Like, it literally creates answers out of thin air then sells it as if it's correct. It doesn't even try to get it right. What sort of redundancy is there in analyzing if the answer is correct before spewing it out? I thought LLMs were supposed to discern what the best answer is given what was said to it based on its training, yet it'll give answers that don't exist based on any training. It's not like it learned the wrong answer from a Reddit post and just posted what Reddit said. It legit is making up wrong answers then citing correct answers. It just outright gets it wrong almost on purpose.
Anyone understand why LLMs fail so much?
I understand they run correlations but how does it determine a wrong answer is the most correlated to the correct response given the prompt instead of the actual correct answer...
I have seen it do exactly that.

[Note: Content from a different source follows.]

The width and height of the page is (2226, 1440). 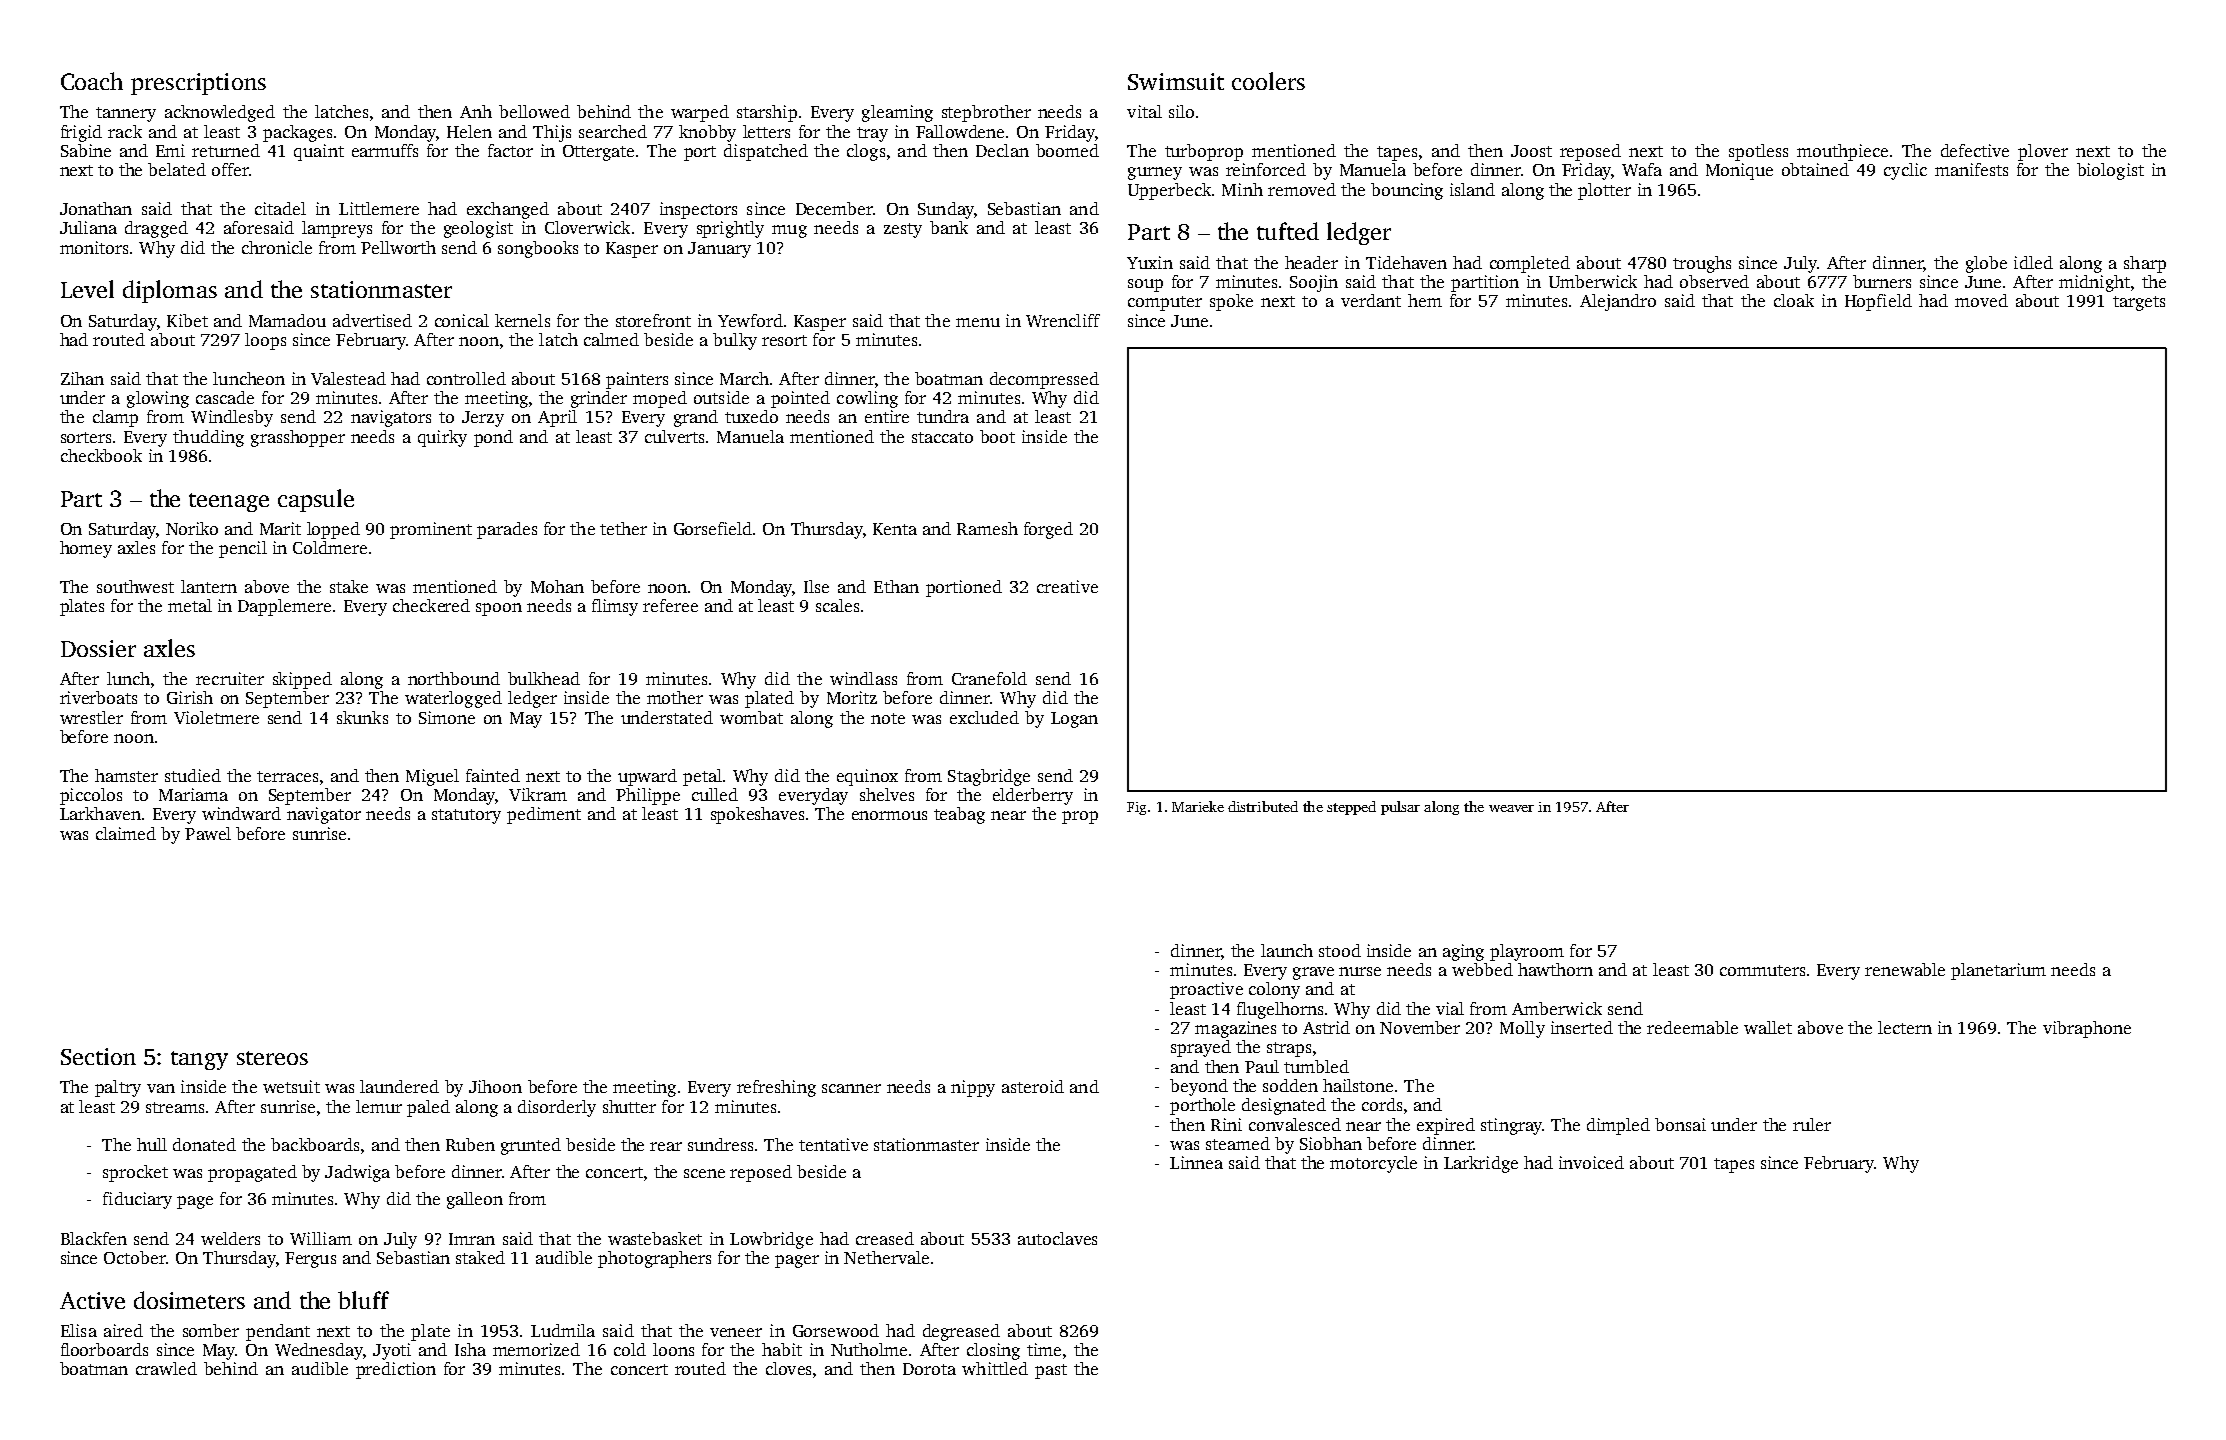 What do you see at coordinates (118, 1088) in the page?
I see `paltry` at bounding box center [118, 1088].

Ask it a niche enough game question and you'll see it happen, especially if it's a tool that provides links to its claims. Someone makes a post with bad information, gets corrected in the comments, edits their post. But since an LLM is just looking at which words happen in which order.
Still tells them LLM "can always X after Y." There's a much stronger relationship between the words in the original statement and it doesn't grasp the concept of a correction. Nor does it pick up on the strikeout markup.
That's why it excels at things that are well documented. Ask it about a function that's in a thousand tutorials and it will nicely distill the gist of the function and be fairly accurate. Ask it about something obscure only a handful of people have been guessing at, it hallucinates.